MAP ist eines von Dutzenden Mitgliedern der 'Internationalen Entwicklungsagenturen' (AIDA), die den Bericht 'Eingeschränkte Hilfe: Die Herausforderungen, Hilfe in den besetzten Palästinensergebieten zu leisten' ('Restricting Aid: The Challenges of Delivering Aid in the Occupied Palestinian Territory') herausgegeben haben. Darin werden die Schwierigkeiten geschildert, die den Hilfsorganisationen bei der Versorgung von Palästinensern in den besetzten Gebieten in den Weg gestellt werden.


Hoher Zeitaufwand

Eine im Gazastreifen tätige Hilfsorganisation sah sich 2008 zum Ausstieg aus mehreren Wasser- und Sanitärprojekten genötigt, weil sich ihr Personal vor Ort nicht frei bewegen konnte und ihre Hilfsgüter festgehalten wurden. Eine weitere Organisation berichtete davon, dass Pumpen und andere Komponenten für den Bau von Brunnen mit einer Verspätung von acht bis zwölf Monaten ihren Bestimmungsort erreicht hätten.

Weitere fünf Hilfsgruppen prangerten Verzögerungen von bis zu sechs Monaten beim Import von landwirtschaftlichem Equipment, Saatgut, Werkzeugen, Büchern, Spielzeug, mobilen Wasserpumpen, medizinischer Ausrüstung und Nahrungsmittelpaketen an.

AIDA-Mitglieder berichteten ferner, dass Israels Einkaufs-, Beschaffenheits- und Mengenbeschränkungen eine Reihe nachhaltiger Entwicklungsprojekte zunichte gemacht hätten. So sahen sich Hilfsorganisationen gezwungen, den Wiederaufbau zerstörter Gebäude und Abwässerkanäle nach den letzten Militäranschlägen auf den Gazastreifen einzustellen und stattdessen Kinder und Familien psychologisch und sozial zu betreuen.

━━━━

▶ **AUFGABEN ZUR ÜBUNG**:
[1] Prüfe, ob die folgenden Aussagen mit dem Text über die Hilfe in den besetzten Palästinensergebieten übereinstimmen. Beantworte jede mit Ja oder Nein und zitiere die entscheidenden Worte des Textes.
(a) Eine im Gazastreifen tätige Hilfsorganisation zog sich 2008 aus mehreren Wasser- und Sanitärprojekten zurück.
(b) Pumpen für den Brunnenbau erreichten ihren Bestimmungsort mit bis zu zwei Jahren Verspätung.
(c) Sieben weitere Hilfsgruppen beklagten Verzögerungen beim Import.
[2] Welchem Zusammenschluss gehört MAP laut dem Text über die Hilfe in den besetzten Palästinensergebieten an?
[3] Gib im Text über die Hilfe in den besetzten Palästinensergebieten den Abschnitt von „Weitere fünf Hilfsgruppen“ bis „und Nahrungsmittelpaketen an.“ wieder und tausche dabei „sechs Monaten“ gegen „neun Monaten“ aus.

▶ **BEREITGESTELLTE DATENSÄTZE**:
━━━━

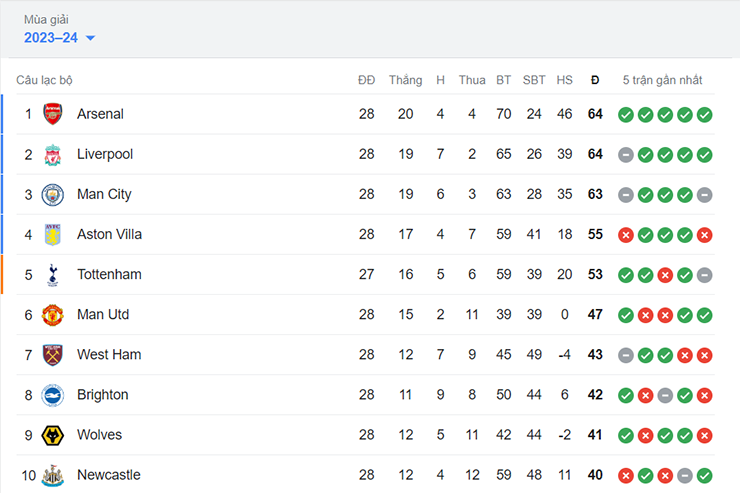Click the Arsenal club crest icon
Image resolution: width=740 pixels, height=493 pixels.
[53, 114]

━━━━

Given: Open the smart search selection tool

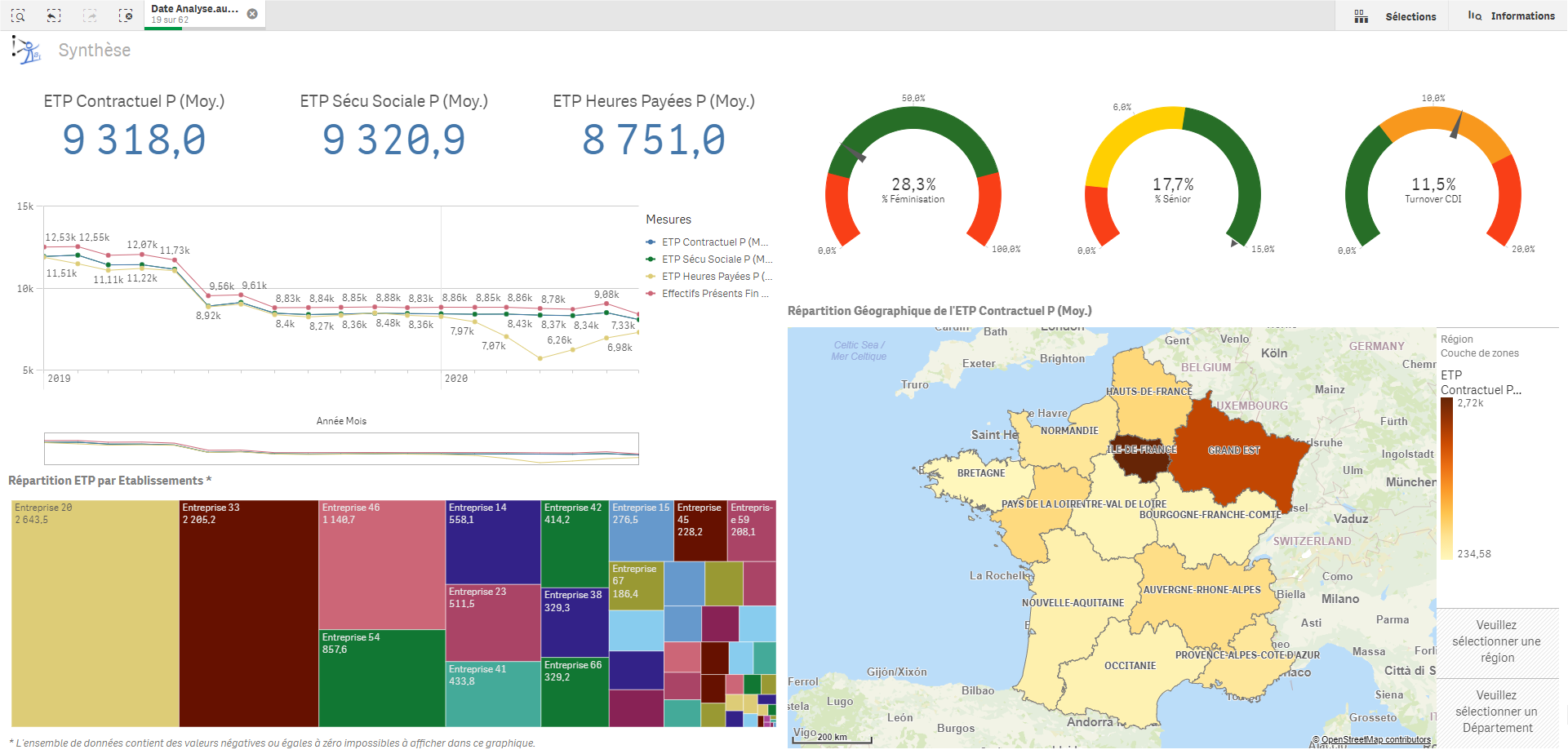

━━━━

▶ **LÖSUNGEN ZUR ÜBUNG**:
[1]
(a) Ja: „sah sich 2008 zum Ausstieg aus mehreren Wasser- und Sanitärprojekten genötigt“
(b) Nein: „mit einer Verspätung von acht bis zwölf Monaten“
(c) Nein: „Weitere fünf Hilfsgruppen“

[2] MAP ist Mitglied der 'Internationalen Entwicklungsagenturen' (AIDA).

[3]
Weitere fünf Hilfsgruppen prangerten Verzögerungen von bis zu neun Monaten beim Import von landwirtschaftlichem Equipment, Saatgut, Werkzeugen, Büchern, Spielzeug, mobilen Wasserpumpen, medizinischer Ausrüstung und Nahrungsmittelpaketen an.